-- start of RECORDS FOR THE EXERCISE --
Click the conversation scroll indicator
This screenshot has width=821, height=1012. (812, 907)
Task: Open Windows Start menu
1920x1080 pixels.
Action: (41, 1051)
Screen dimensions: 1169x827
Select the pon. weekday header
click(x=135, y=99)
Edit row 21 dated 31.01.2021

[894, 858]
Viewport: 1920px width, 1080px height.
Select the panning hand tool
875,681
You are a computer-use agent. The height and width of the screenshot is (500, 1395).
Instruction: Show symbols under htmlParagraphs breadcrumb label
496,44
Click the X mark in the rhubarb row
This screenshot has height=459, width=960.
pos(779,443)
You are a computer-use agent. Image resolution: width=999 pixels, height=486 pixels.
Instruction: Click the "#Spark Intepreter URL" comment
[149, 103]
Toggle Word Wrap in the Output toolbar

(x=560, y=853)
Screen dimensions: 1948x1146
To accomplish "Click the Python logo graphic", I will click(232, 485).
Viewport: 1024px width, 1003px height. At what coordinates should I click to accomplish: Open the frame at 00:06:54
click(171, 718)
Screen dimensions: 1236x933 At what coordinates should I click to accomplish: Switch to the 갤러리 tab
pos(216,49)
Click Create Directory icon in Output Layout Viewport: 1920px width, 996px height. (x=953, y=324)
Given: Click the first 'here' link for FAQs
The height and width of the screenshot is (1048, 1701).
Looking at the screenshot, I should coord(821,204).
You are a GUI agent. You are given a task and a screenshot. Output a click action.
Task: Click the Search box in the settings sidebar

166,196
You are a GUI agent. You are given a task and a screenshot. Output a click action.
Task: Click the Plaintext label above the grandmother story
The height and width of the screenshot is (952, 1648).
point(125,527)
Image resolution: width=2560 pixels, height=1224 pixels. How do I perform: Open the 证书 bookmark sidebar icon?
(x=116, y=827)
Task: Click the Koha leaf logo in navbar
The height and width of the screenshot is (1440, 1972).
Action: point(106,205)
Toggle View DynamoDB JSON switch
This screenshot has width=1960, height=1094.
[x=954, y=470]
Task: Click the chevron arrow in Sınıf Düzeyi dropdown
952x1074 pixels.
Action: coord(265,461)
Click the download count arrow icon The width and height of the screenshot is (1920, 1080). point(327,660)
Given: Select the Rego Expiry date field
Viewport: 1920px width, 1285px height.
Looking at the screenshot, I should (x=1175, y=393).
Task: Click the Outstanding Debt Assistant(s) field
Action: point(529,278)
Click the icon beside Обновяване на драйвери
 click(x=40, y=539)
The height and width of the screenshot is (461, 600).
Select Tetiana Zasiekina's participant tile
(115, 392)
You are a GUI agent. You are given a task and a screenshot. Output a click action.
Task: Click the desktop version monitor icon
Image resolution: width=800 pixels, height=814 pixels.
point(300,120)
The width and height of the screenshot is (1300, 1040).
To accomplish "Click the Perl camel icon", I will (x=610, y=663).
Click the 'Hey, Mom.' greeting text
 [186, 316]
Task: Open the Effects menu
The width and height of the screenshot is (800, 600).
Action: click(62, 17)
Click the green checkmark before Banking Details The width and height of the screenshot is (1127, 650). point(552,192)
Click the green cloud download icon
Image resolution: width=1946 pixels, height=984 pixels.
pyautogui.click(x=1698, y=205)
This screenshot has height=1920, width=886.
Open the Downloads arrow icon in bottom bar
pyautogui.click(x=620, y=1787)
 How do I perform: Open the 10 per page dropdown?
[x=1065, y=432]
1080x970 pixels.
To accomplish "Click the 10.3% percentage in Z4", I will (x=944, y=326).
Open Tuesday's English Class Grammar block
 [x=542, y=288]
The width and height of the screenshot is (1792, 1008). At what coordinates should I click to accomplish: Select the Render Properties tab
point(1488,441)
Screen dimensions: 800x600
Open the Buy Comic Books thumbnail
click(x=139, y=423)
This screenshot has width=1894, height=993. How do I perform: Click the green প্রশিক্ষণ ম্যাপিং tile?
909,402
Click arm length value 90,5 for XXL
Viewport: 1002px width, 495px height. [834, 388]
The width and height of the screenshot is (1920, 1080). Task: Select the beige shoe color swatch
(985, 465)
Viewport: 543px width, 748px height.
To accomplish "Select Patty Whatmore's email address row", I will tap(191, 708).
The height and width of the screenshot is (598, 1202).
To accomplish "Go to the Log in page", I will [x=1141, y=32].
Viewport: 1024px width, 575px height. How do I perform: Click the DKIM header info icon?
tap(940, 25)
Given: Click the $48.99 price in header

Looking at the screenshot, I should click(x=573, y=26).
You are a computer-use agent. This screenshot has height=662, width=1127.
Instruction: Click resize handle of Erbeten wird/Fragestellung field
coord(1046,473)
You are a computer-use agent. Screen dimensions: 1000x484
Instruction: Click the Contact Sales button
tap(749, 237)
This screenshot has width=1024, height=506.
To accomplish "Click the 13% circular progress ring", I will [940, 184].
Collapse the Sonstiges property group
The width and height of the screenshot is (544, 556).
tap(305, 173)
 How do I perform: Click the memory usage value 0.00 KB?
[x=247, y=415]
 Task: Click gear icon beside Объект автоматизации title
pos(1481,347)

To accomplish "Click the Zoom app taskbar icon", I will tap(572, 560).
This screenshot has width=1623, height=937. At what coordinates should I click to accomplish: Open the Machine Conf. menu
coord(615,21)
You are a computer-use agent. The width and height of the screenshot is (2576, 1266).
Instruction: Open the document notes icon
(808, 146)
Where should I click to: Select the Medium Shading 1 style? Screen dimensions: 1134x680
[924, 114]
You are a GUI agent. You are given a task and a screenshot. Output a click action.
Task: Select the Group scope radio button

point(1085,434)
-- end of RECORDS FOR THE EXERCISE --
DO THIS => Arrange all the records above as a Markdown table with two columns, Row and Line, numbering each non-blank line in order and leaving out blank lines.

SOLVED PROBLEM =>
| Row | Line |
|---|---|
| 1 | Click the conversation scroll indicator |
| 2 | This screenshot has width=821, height=1012. (812, 907) |
| 3 | Task: Open Windows Start menu |
| 4 | 1920x1080 pixels. |
| 5 | Action: (41, 1051) |
| 6 | Screen dimensions: 1169x827 |
| 7 | Select the pon. weekday header |
| 8 | click(x=135, y=99) |
| 9 | Edit row 21 dated 31.01.2021 |
| 10 | [894, 858] |
| 11 | Viewport: 1920px width, 1080px height. |
| 12 | Select the panning hand tool |
| 13 | 875,681 |
| 14 | You are a computer-use agent. The height and width of the screenshot is (500, 1395). |
| 15 | Instruction: Show symbols under htmlParagraphs breadcrumb label |
| 16 | 496,44 |
| 17 | Click the X mark in the rhubarb row |
| 18 | This screenshot has height=459, width=960. |
| 19 | pos(779,443) |
| 20 | You are a computer-use agent. Image resolution: width=999 pixels, height=486 pixels. |
| 21 | Instruction: Click the "#Spark Intepreter URL" comment |
| 22 | [149, 103] |
| 23 | Toggle Word Wrap in the Output toolbar |
| 24 | (x=560, y=853) |
| 25 | Screen dimensions: 1948x1146 |
| 26 | To accomplish "Click the Python logo graphic", I will click(232, 485). |
| 27 | Viewport: 1024px width, 1003px height. At what coordinates should I click to accomplish: Open the frame at 00:06:54 |
| 28 | click(171, 718) |
| 29 | Screen dimensions: 1236x933 At what coordinates should I click to accomplish: Switch to the 갤러리 tab |
| 30 | pos(216,49) |
| 31 | Click Create Directory icon in Output Layout Viewport: 1920px width, 996px height. (x=953, y=324) |
| 32 | Given: Click the first 'here' link for FAQs |
| 33 | The height and width of the screenshot is (1048, 1701). |
| 34 | Looking at the screenshot, I should coord(821,204). |
| 35 | You are a GUI agent. You are given a task and a screenshot. Output a click action. |
| 36 | Task: Click the Search box in the settings sidebar |
| 37 | 166,196 |
| 38 | You are a GUI agent. You are given a task and a screenshot. Output a click action. |
| 39 | Task: Click the Plaintext label above the grandmother story |
| 40 | The height and width of the screenshot is (952, 1648). |
| 41 | point(125,527) |
| 42 | Image resolution: width=2560 pixels, height=1224 pixels. How do I perform: Open the 证书 bookmark sidebar icon? |
| 43 | (x=116, y=827) |
| 44 | Task: Click the Koha leaf logo in navbar |
| 45 | The height and width of the screenshot is (1440, 1972). |
| 46 | Action: point(106,205) |
| 47 | Toggle View DynamoDB JSON switch |
| 48 | This screenshot has width=1960, height=1094. |
| 49 | [x=954, y=470] |
| 50 | Task: Click the chevron arrow in Sınıf Düzeyi dropdown |
| 51 | 952x1074 pixels. |
| 52 | Action: coord(265,461) |
| 53 | Click the download count arrow icon The width and height of the screenshot is (1920, 1080). point(327,660) |
| 54 | Given: Select the Rego Expiry date field |
| 55 | Viewport: 1920px width, 1285px height. |
| 56 | Looking at the screenshot, I should (x=1175, y=393). |
| 57 | Task: Click the Outstanding Debt Assistant(s) field |
| 58 | Action: point(529,278) |
| 59 | Click the icon beside Обновяване на драйвери |
| 60 |  click(x=40, y=539) |
| 61 | The height and width of the screenshot is (461, 600). |
| 62 | Select Tetiana Zasiekina's participant tile |
| 63 | (115, 392) |
| 64 | You are a GUI agent. You are given a task and a screenshot. Output a click action. |
| 65 | Task: Click the desktop version monitor icon |
| 66 | Image resolution: width=800 pixels, height=814 pixels. |
| 67 | point(300,120) |
| 68 | The width and height of the screenshot is (1300, 1040). |
| 69 | To accomplish "Click the Perl camel icon", I will (x=610, y=663). |
| 70 | Click the 'Hey, Mom.' greeting text |
| 71 |  [186, 316] |
| 72 | Task: Open the Effects menu |
| 73 | The width and height of the screenshot is (800, 600). |
| 74 | Action: click(62, 17) |
| 75 | Click the green checkmark before Banking Details The width and height of the screenshot is (1127, 650). point(552,192) |
| 76 | Click the green cloud download icon |
| 77 | Image resolution: width=1946 pixels, height=984 pixels. |
| 78 | pyautogui.click(x=1698, y=205) |
| 79 | This screenshot has height=1920, width=886. |
| 80 | Open the Downloads arrow icon in bottom bar |
| 81 | pyautogui.click(x=620, y=1787) |
| 82 |  How do I perform: Open the 10 per page dropdown? |
| 83 | [x=1065, y=432] |
| 84 | 1080x970 pixels. |
| 85 | To accomplish "Click the 10.3% percentage in Z4", I will (x=944, y=326). |
| 86 | Open Tuesday's English Class Grammar block |
| 87 |  [x=542, y=288] |
| 88 | The width and height of the screenshot is (1792, 1008). At what coordinates should I click to accomplish: Select the Render Properties tab |
| 89 | point(1488,441) |
| 90 | Screen dimensions: 800x600 |
| 91 | Open the Buy Comic Books thumbnail |
| 92 | click(x=139, y=423) |
| 93 | This screenshot has width=1894, height=993. How do I perform: Click the green প্রশিক্ষণ ম্যাপিং tile? |
| 94 | 909,402 |
| 95 | Click arm length value 90,5 for XXL |
| 96 | Viewport: 1002px width, 495px height. [834, 388] |
| 97 | The width and height of the screenshot is (1920, 1080). Task: Select the beige shoe color swatch |
| 98 | (985, 465) |
| 99 | Viewport: 543px width, 748px height. |
| 100 | To accomplish "Select Patty Whatmore's email address row", I will tap(191, 708). |
| 101 | The height and width of the screenshot is (598, 1202). |
| 102 | To accomplish "Go to the Log in page", I will [x=1141, y=32]. |
| 103 | Viewport: 1024px width, 575px height. How do I perform: Click the DKIM header info icon? |
| 104 | tap(940, 25) |
| 105 | Given: Click the $48.99 price in header |
| 106 | Looking at the screenshot, I should click(x=573, y=26). |
| 107 | You are a computer-use agent. This screenshot has height=662, width=1127. |
| 108 | Instruction: Click resize handle of Erbeten wird/Fragestellung field |
| 109 | coord(1046,473) |
| 110 | You are a computer-use agent. Screen dimensions: 1000x484 |
| 111 | Instruction: Click the Contact Sales button |
| 112 | tap(749, 237) |
| 113 | This screenshot has width=1024, height=506. |
| 114 | To accomplish "Click the 13% circular progress ring", I will [940, 184]. |
| 115 | Collapse the Sonstiges property group |
| 116 | The width and height of the screenshot is (544, 556). |
| 117 | tap(305, 173) |
| 118 |  How do I perform: Click the memory usage value 0.00 KB? |
| 119 | [x=247, y=415] |
| 120 |  Task: Click gear icon beside Объект автоматизации title |
| 121 | pos(1481,347) |
| 122 | To accomplish "Click the Zoom app taskbar icon", I will tap(572, 560). |
| 123 | This screenshot has width=1623, height=937. At what coordinates should I click to accomplish: Open the Machine Conf. menu |
| 124 | coord(615,21) |
| 125 | You are a computer-use agent. The width and height of the screenshot is (2576, 1266). |
| 126 | Instruction: Open the document notes icon |
| 127 | (808, 146) |
| 128 | Where should I click to: Select the Medium Shading 1 style? Screen dimensions: 1134x680 |
| 129 | [924, 114] |
| 130 | You are a GUI agent. You are given a task and a screenshot. Output a click action. |
| 131 | Task: Select the Group scope radio button |
| 132 | point(1085,434) |